Most readers are probably familiar with the switchport analysis (SPAN) feature on Cisco's Catalyst switches. SPAN replicates all ingress and/or egress traffic from one or several interfaces to another for the purposes of packet capture or traffic monitoring. This is especially helpful when deploying a network-based IDS. Unfortunately, it's often not possible to install the IDS on the same physical switch as the ports from which you want to capture.
Remote SPAN (RSPAN) can be employed to extend a SPAN session between source and destination points on disparate switches, however it requires a layer two path end-to-end. When we need to replicate layer two traffic across a layer three network, we turn to encapsulated remote SPAN (ERSPAN). ERSPAN transports traffic inside a point-to-point GRE tunnel between arbitrary IP endpoints.

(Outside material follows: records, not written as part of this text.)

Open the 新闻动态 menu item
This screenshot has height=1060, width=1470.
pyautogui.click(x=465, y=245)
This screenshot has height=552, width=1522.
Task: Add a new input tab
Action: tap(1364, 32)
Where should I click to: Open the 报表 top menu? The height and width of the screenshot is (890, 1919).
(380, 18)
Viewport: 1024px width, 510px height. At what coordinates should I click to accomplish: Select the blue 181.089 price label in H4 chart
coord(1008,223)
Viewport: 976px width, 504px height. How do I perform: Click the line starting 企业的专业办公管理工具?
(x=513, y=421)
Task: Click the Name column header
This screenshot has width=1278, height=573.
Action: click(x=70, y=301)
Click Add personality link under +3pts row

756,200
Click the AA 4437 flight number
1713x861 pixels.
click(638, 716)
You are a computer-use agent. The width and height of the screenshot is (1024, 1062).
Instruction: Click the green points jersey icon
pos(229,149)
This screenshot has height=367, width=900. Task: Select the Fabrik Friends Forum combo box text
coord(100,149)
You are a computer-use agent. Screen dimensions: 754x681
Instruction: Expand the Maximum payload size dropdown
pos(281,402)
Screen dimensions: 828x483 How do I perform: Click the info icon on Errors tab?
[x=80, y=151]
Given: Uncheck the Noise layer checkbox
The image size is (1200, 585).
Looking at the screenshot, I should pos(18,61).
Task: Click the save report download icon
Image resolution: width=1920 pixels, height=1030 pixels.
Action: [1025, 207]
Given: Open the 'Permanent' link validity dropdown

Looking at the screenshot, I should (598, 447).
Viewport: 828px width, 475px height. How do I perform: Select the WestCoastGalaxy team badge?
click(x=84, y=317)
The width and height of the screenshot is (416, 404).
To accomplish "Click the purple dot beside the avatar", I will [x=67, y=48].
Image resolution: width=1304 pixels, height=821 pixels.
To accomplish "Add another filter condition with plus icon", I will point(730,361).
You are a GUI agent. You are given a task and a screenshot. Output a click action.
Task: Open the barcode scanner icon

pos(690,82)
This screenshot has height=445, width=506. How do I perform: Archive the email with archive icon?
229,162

For this lab, we'll configure an ERSPAN session from an NX-OS source (a Nexus 7K) to an IOS destination (a Cisco 7600) to provide an example configuration for both platforms. MPLS transport is used between the two switches and routing of the ERSPAN tunnel will take place inside a VRF named Capture.
First, we'll configure the Nexus switch as the ERSPAN source per the documentation. We'll use Lo1 in the Capture VRF as our ERSPAN tunnel source.
interface loopback1 vrf member Capture ip address 172.16.0.2/32
The monitor session must be created of the
erspan-source type. We'll assign a unique ERSPAN ID of 100 (valid values are 1 through 1023 inclusive) and assign the ERSPAN tunnel to the Capture VRF. The destination IP is set to the loopback interface of our destination switch (which must be routable within the Capture VRF) and we configure VLAN 142 as the SPAN source; this could alternatively be a physical interface or set of interfaces. Lastly,
no shut enables the ERSPAN session.
monitor session 1 type erspan-source description ERSPAN to 7600 erspan-id 100 vrf Capture destination ip 172.16.0.1 source vlan 142 both no shut
Our source configuration is almost complete, but an additional global command is necessary for ERSPAN to function. We need to designate Lo1 as the origin IP address for the GRE tunnel. The
global keyword here signifies that the command applies across all Nexus virtual device contexts (VDCs).
monitor erspan origin ip-address 172.16.0.2 global
We can verify the operation of ERSPAN with the command
show monitor session.
Nexus7K# show monitor session 1 session 1 --------------- description : ERSPAN to 7600 type : erspan-source state : up erspan-id : 100 vrf-name : Capture acl-name : acl-name not specified ip-ttl : 255 ip-dscp : 0 destination-ip : 172.16.0.1 origin-ip : 172.16.0.2 (global) source intf : rx : tx : both : source VLANs : rx : 142 tx : 142 both : 142 filter VLANs : filter not specified
For the destination configuration, we define the physical destination interface, ERSPAN ID, transport VRF, and local IP address. Note that we are specifying the IP address used as the destination, not the origin/source IP. This tells ERSPAN what interface to listen on for incoming GRE-encapsulated traffic.
interface Loopback1 ip vrf forwarding Capture ip address 172.16.0.1 255.255.255.255 ! monitor session 1 type erspan-destination description ERSPAN from Nexus 7K destination interface Gi1/48 source erspan-id 100 ip address 172.16.0.1 vrf Capture
7600# show monitor session 1 Session 1 --------- Type : ERSPAN Destination Session Status : Admin Enabled Description : ERSPAN from Nexus 7K Destination Ports : Gi1/48 Source IP Address : 172.16.0.1 Source IP VRF : Capture Source ERSPAN ID : 100
We can now connect our collection device to Gi1/48 and start sniffing. All traffic entering VLAN 142 on the source switch will be replicated out this interface.